Evening light in the kitchen, after a long day outside.
I planted dahlias, beans, chard, and fennel. I bought sage and tarragon seedlings as well as a gorgeous yellow baptisia. I set tomato stakes, and mowed grass, and deadheaded blooms, and filled the hummingbird feeder, so this morning all I'll need to do is run the trimmer and I'll be caught up outside.
But first: bread baking.
I've got to cram my chores into the morning because I'll be teaching all afternoon. Plus, tomorrow the terrible street construction starts in earnest, and working outside will be unpleasant. I am trying not to be grouchy that roadwork is messing with my very favorite season in the garden. Functional water lines are important. I keep reminding myself of that.

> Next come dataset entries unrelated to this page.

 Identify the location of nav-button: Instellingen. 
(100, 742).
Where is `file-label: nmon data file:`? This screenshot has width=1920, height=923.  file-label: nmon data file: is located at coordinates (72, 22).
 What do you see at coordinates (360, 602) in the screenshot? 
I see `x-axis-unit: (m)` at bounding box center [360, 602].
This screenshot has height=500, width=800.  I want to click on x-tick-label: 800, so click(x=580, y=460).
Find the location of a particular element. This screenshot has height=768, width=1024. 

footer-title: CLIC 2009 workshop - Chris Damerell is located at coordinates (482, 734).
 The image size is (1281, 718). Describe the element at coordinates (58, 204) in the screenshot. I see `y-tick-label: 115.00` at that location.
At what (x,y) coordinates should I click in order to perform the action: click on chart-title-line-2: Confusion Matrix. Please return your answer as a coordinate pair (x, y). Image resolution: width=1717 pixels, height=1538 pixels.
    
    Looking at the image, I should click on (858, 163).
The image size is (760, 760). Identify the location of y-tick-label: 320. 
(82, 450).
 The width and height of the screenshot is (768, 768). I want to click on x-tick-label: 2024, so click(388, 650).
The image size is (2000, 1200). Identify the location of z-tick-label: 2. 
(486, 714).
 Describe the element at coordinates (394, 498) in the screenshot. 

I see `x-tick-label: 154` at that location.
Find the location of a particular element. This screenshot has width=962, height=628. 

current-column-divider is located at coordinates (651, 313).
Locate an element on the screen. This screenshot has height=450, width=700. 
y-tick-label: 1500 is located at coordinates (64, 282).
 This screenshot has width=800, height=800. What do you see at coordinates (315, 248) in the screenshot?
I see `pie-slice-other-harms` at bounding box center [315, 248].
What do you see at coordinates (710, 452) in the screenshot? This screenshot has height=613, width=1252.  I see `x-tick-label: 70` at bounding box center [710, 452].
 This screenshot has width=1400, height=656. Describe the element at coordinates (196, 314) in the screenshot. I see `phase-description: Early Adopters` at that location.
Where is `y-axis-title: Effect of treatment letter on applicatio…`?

I've started rereading Hermione Lee's bio of Virginia Woolf, as well as John Webster's seventeenth-century play The Duchess of Malfi, which I found on the street. I've been working on a poem draft, working on my lecture for next Thursday's event, fretting to the optometrist about my exhausted eyes. Yes, I need a new prescription, and now eye drops too, and maybe special expensive computer glasses which I really don't want to pay for, and I feel as if my eyes are rotting in my head. To think I used to be known for my big blue eyes. Now all I want to do is squinch them shut.
1 comment:
Your jug of blooms is beautiful. =)
And I hear you re: eyes-- so much computer time, and so little can be done to fix the eye strain. Hang in there-- full summer is coming!